Outstanding first-year advocates recognized at annual Hutcheson Moot Court Championship

From right to left, Thad T. Hutcheson 1L Moot Court Competition Champion Michael Kelso, Kelso's legal writing instructor Wayne Schiess, Hutcheson Competition finalist Courtney Johnson, and Johnson's legal writing instructor, Stacy Rogers Sharp.

On April 23, 2012, the Law School hosted the final round of the 2012 Thad T. Hutcheson 1L Moot Court Competition in the Eidman Courtroom. Finalists Michael Kelso and Courtney Johnson argued before a venerable panel of jurists including Justice Melissa Goodwin of Texas’s Third Court of Appeals; Judge Jim Coronado, a 1978 UT Law graduate presiding in the 427th Criminal District Court, Travis County; U.S. Magistrate Judge Mark Lane, recently appointed to the Western District of Texas, Austin Division; Judge Tommy Broyles, administrative law judge and adjunct professor at the Law School; and the Law School’s Loomer Family Professor in Law, John Golden.

This year’s moot court problem, tackled by all incoming students this year in their spring legal writing course, involved an issue of first impression for the Supreme Court of Oregon. Oregon, like many other states, recognizes that attorneys have an absolute privilege to publish defamatory material if it is “relevant to” and “connected with” a judicial proceeding. But the limits of that privilege beyond the clear confines of formal litigation are unclear. Attorney Lewis “The Avenger” Adamson had distributed fliers that looked suspiciously like an advertisement, purportedly, to find witnesses for a pending negligence suit filed on behalf of an injured camper. In the flier, Adamson listed injuries to children, including events that had never been alleged to have happened at the Oregon summer camp. After experiencing a dramatic decline in enrollment, Camp Whitewater sued Adamson for unfair trade practices.  Adamson argued that an attorney’s “absolute privilege” provided him with an affirmative defense to the camp’s lawsuit as a matter of law. The trial court agreed, and the court of appeals affirmed. In the moot appeal, Petitioner Camp Whitewater asked Oregon’s Supreme Court to reverse the affirmance of the order granting summary judgment to respondent Adamson based on the absolute privilege defense.

The Hutcheson Competition was established in 1987 as a result of the endowment of the esteemed alumnus for whom the competition is named. Sixty-four  members of the 1L class compete to participate in this single-elimination tournament each year. This year’s champion was Michael Kelso, who graduated from UCLA in 2010 with a BA in history and international development studies. Kelso participated in the national championship mock trial tournament as an undergraduate. The finalist was Courtney Johnson, who graduated Phi Beta Kappa from the University of North Carolina at Chapel Hill, where she studied economics and international studies. Semifinalists were Michelle Arishita and Brian Young; and quarterfinalists were Phil Harris, Jeff Kitchen, Amanda Mendiola, and Andrew Quecan. Georgia Jolink, ’12, served as the Student Competition Director.

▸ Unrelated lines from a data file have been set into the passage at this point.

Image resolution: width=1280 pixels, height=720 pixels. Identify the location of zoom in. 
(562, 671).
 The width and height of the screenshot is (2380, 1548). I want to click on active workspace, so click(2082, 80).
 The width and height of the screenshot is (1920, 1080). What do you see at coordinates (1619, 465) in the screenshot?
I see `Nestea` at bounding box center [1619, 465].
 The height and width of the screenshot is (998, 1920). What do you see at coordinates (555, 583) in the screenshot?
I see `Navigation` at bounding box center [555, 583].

The competition depends each year on the generous contributions of many alumnae, local attorneys, and judges who volunteer their time to judge the competition. This year the law firms of Fulbright & Jaworski LLP and Andrews Kurth LLP contributed attorney-judges for multiple rounds. The Law School’s legal writing faculty designed the original moot court problem and administered the competition. Those faculty members include: Director Wayne Schiess; Robin Meyer, ’88; Kamela Bridges, ’91, who was principally responsible for the problem’s design; Beth Youngdale, ’92; Sean Petrie; Elana Einhorn, ’89; Stacy Rogers Sharp, ’06; Gretchen Sween, ’03; and Christine Payne, ’06.